It’s unfortunate that women feel the need to spin their ambition down, in fear of being seen as unladylike. At the end of class today we read an article that went against the idea about how women were not ambitious, and it discussed how the root of the problem is in fact women’s ambition. Women are afraid that their ambition will get in the way of them being successful as leaders, and will not work in their favor. I disagree with this statement. In my opinion, I value women who are outspoken and know what they want and aren’t afraid of stepping out of their comfort zone to make a change. Too many women these days are timid and care too much about what others think about them (especially men), that they aren’t willing to follow their dreams and ambitions. I feel like we have men to blame, because sometimes they can be seen as the “mean girls” and can pass too much judgement on women, who don’t deserve that. Women take things too much to heart, and when a man scrutinizes them, some feel as if they can’t follow their ambitions.


Responses

  1. I agree with a lot of this. I think that one of the problems that leaders have with ambition is that men are confident, sometimes overly, and are willing to showcase their talents which usually gets them higher up the ladder. Women, like Wilson said, mask their ambition because they don’t want to be seen as the girl who knows it all, they care too much what others think. Its kinda silly how men get rewarded for being cocky and women get put down, mostly by the media, if they are even the slightest bit forward and outspoken. I think that women may mask their ambition simply because thats how society has taught them. After watching Miss Representation, we got the message about how the media influences how society views women. If we can change society to believe that a woman being confident and outspoken is a positive thing, then the problem with ambition could be solved. But yet again, how long will that take?

  2. I personally think while women do tend to mask their ambitous tendencies to progress in their career’s they should instead do the opposite. And not just a couple women but all of them. Everyone who wants to succeed especially politically needs to show their desire to do so not hide it. If you consider how males are and that they dominate the political sphere one should then get the implication that for once we should follow our male counterpart’s footsteps and be ambitious. If every women shows this quality it will no longer be an abnormality and will instead become the norm and will no longer be discredited. Much like showing yourself to paparazzi if you hide from them they will constantly seek you out, but if you show yourself all the time they will lose interest and move on.

    While I agree men do put women down too often. I don’t think they are entirely to blame for women not being successful. At some point we have to turn around and say, alright every women in the world who did not succeed did not do so because a man put her down? This is highly doubtful. At least half of these women let themselves be put down enough to give up. And no one but yourself can make you do this. I think women just need to toughen up and say I don’t care how many times you knock me down I wont stop until I get everything I want.
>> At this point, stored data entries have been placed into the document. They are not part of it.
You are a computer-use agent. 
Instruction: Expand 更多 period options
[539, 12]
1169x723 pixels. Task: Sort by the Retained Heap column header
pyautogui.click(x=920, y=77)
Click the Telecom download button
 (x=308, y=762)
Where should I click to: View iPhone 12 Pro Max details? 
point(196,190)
When this happens, no matter how many male critics there are it wont matter.

  3. I have to disagree with your point about blaming men for women not being ambitious. Although I agree that sometimes men do put women down, I don’t think that is the only reason that women aren’t showing their ambitions. Yes, men are critical of women, but women are also equally as critical of other women. I think that blaming men for the “lack of ambition” that seems to be seen in women is just perpetuating the problem. Saying that men are the reason women are afraid to try moving up the corporate ladder is just an excuse that will cause even more women to give up trying. They will feel that men will only push them down even more, when in actuality, they could just as easily be pushed down by the judgements that other women will pass onto them. Either way, men and women alike need to support women in the workplace.
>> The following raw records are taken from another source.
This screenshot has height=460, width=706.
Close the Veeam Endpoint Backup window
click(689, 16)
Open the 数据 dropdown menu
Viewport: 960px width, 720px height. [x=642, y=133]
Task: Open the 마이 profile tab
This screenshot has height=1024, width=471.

  4. I would agree that women mask their ambition, but it even extends into other parts of our lives. For example, I can’t tell you the number of times that I’ve downplayed my passion for something, or laughed it off as a quirk, rather than owning up to my individuality in what I enjoy. Similarly, when women speak passionately about something, we often as a group laugh it off and pretend like it’s just a phase or a flaw. Why can’t we as women speak passionately about something without seeming too emotional or too driven? I think that this goes back to the “mean girls” concept that you brought up. No matter what we say, someone is always going to disagree with us based on their views or upbringing. I think a big problem for women is that we value our social status and public image so much (not in a superficial way, but in the sense that our public image is a manifestation of our personality) that when just one person speaks negatively about us, we often are ready to quit or step back. In my experience, when something like this happens to men, they are quick to defend themselves and work harder to overcome these negative responses. Women, on the other hand, often shut down or stop whatever they were doing because they feel as though they have offended people by being themselves. While this is obviously an issue with self-confidence, sometimes it seems as though the level of criticism that the world is asking women to put up with is beyond any level of self-confidence we can achieve.
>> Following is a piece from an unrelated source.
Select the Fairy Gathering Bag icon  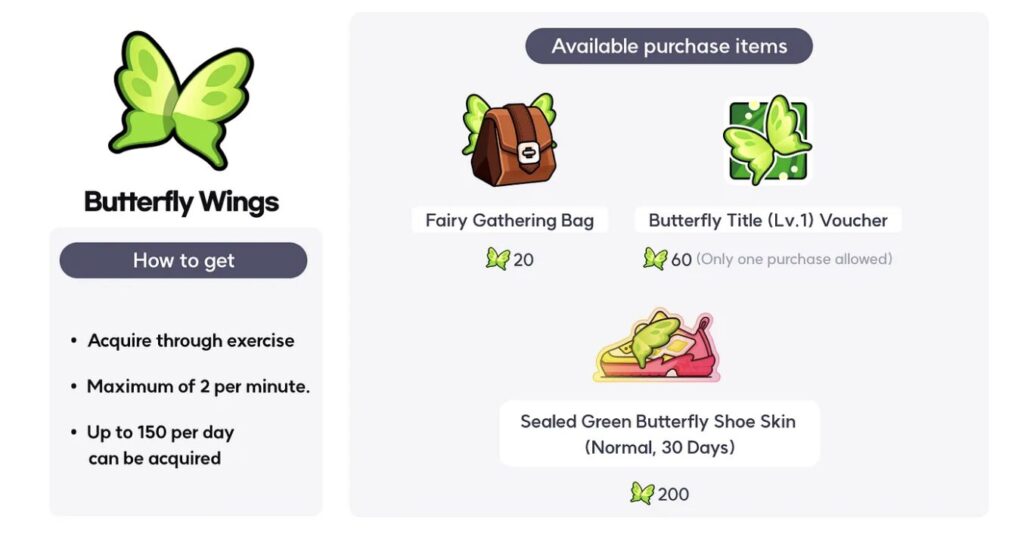[x=509, y=140]
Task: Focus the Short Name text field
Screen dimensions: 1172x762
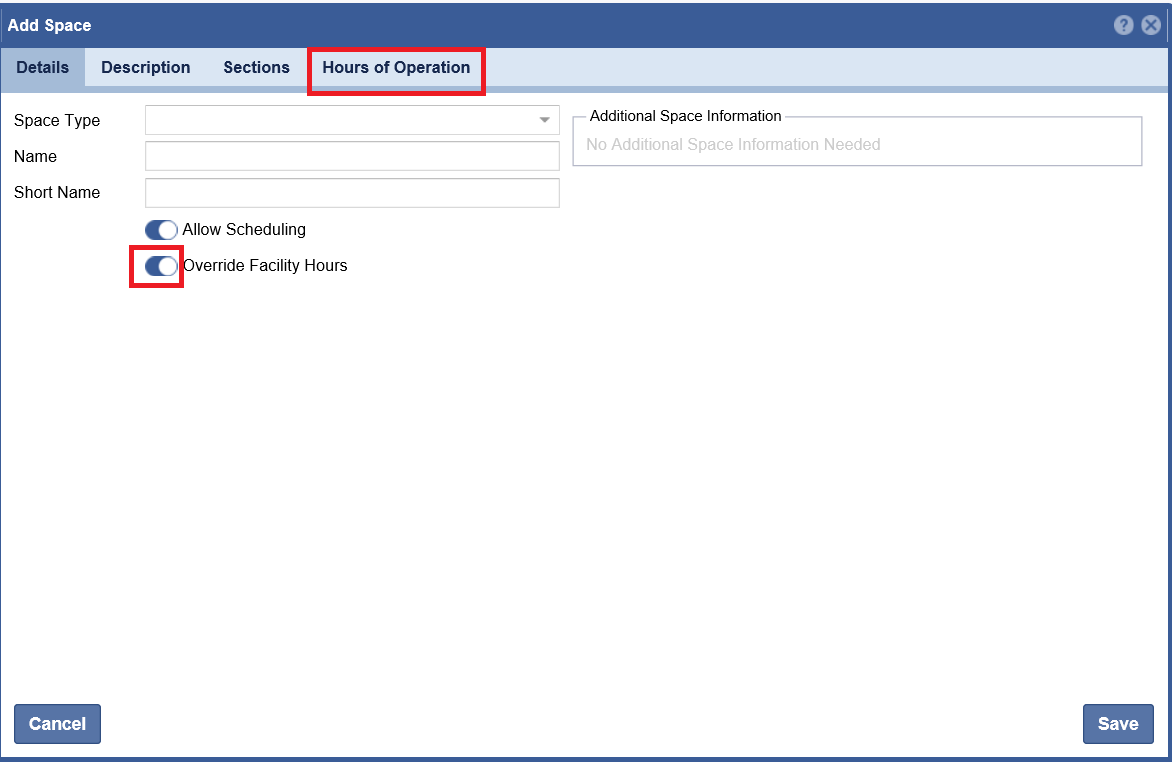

  5. Reading our assigned reading as well as your blog post got me to thinking about whether men really do have the impact or if women do. I truly believe that women have more of an impact on other women than men do. Even though men definitely suppress and feel threatened by other women who are powerful, women seem to be more affected by women who tear them down or comment on the way they look or act. It is concerning to see that women write pieces about other women who are not subscribing to typical feminine values as well as underlining when they are too feminine. I believe that this critical attitude contributes to women masking their ambition. If they seem too eager, that may induce other women to pursue them.

  6. That particular reading really stuck out to me because it made me mad. Like you, I didn’t want to agree with what Wilson was saying, but it seemed to really be true once I thought about it. I like to think I am very ambitious and have strong ambitions. It is so frustrating to read about the responses to Nancy Pelosi because it does seem like many of that criticism is directed at her because her ambitions are so strong and it made me wonder if that was threatening to those around her, both men and women. A question popped into my head while reading your post: while some women might not be less ambitious, are they more likely to change their ambitions in order to be more successful? It seems like some ambitions of women are more accepted than others. So I’m sure that there are many women in all different fields who may not necessarily be less ambitious, but have had to shift their ambitions some and then pursue those new ambitions to the fullest. However I don’t think that should happen and that women should be allowed to pursue their true ambitions as far as they desire without being hindered by any perceptions related to their gender.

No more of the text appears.